__Material to process__
▬▬▬▬▬▬▬▬▬▬

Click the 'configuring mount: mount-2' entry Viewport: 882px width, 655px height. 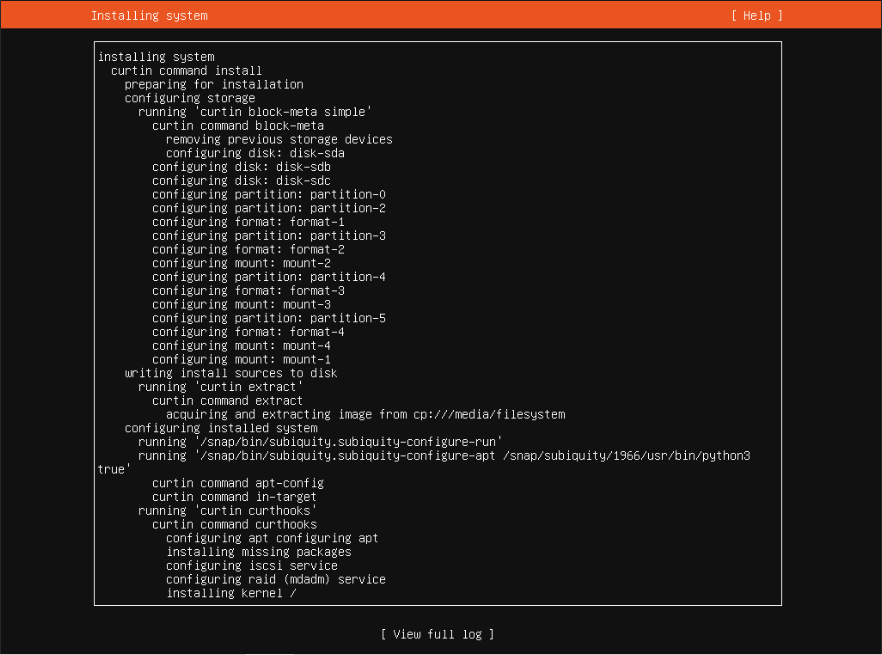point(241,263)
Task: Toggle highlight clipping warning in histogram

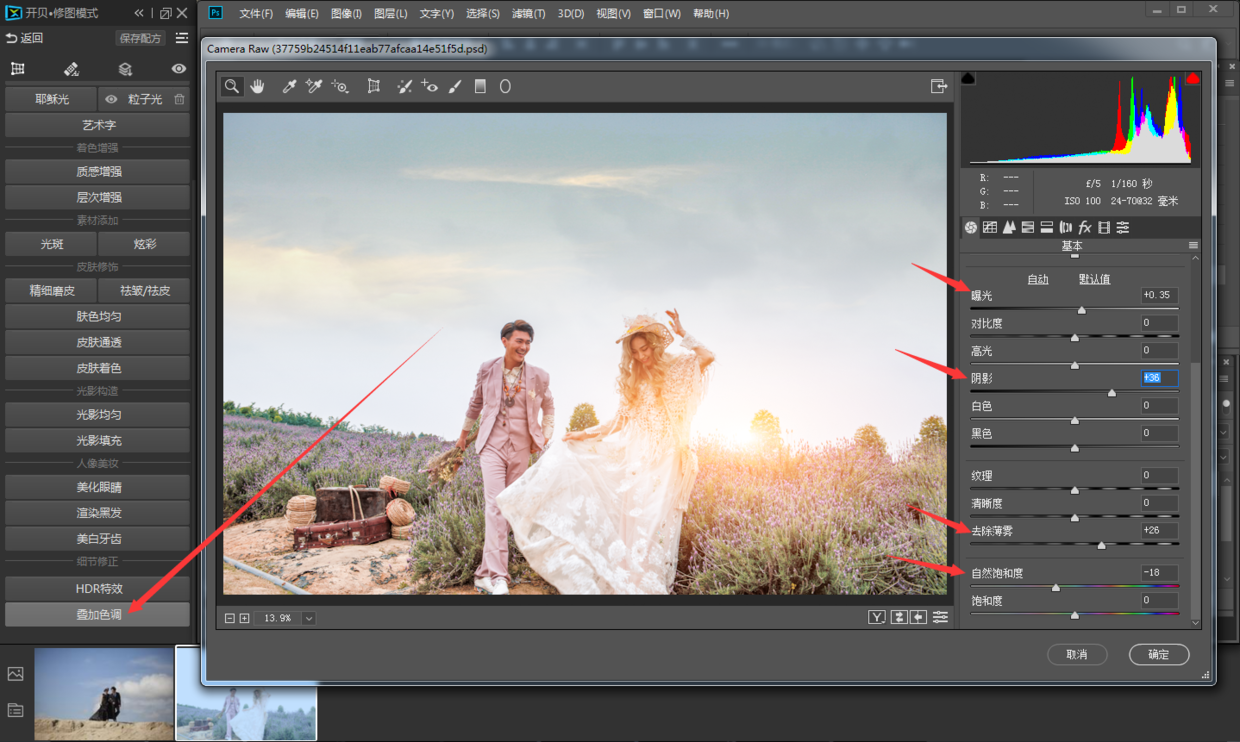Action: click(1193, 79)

▬▬▬▬▬▬▬▬▬▬

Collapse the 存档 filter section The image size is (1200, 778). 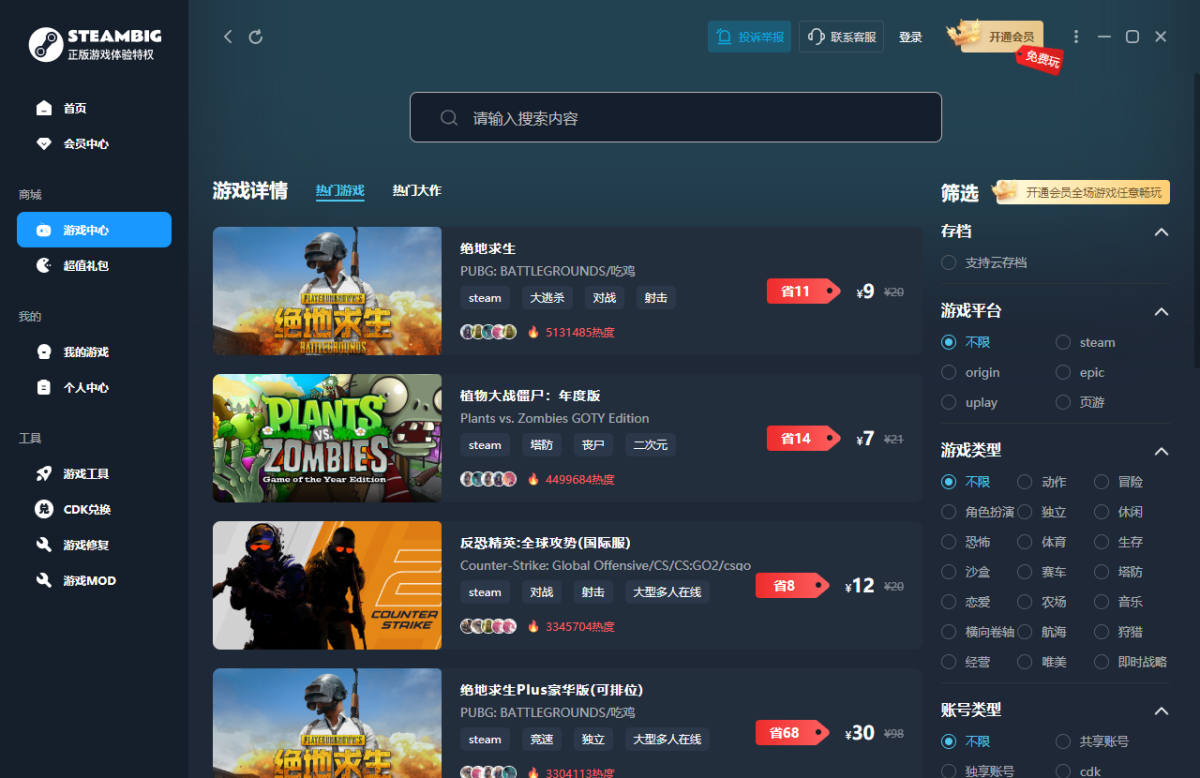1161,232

▬▬▬▬▬▬▬▬▬▬

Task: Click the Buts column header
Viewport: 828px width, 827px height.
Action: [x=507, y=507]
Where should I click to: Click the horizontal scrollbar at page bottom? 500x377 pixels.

▬▬▬▬▬▬▬▬▬▬

__Directions for this task__
Rewrite everything from the line containing "Task: Click the Buts column header" down to the line containing "Where should I", changing "header" to "heading" and leaving every other part of those lines unchanged.

__Answer to this exercise__
Task: Click the Buts column heading
Viewport: 828px width, 827px height.
Action: [x=507, y=507]
Where should I click to: Click the horizontal scrollbar at page bottom? 500x377 pixels.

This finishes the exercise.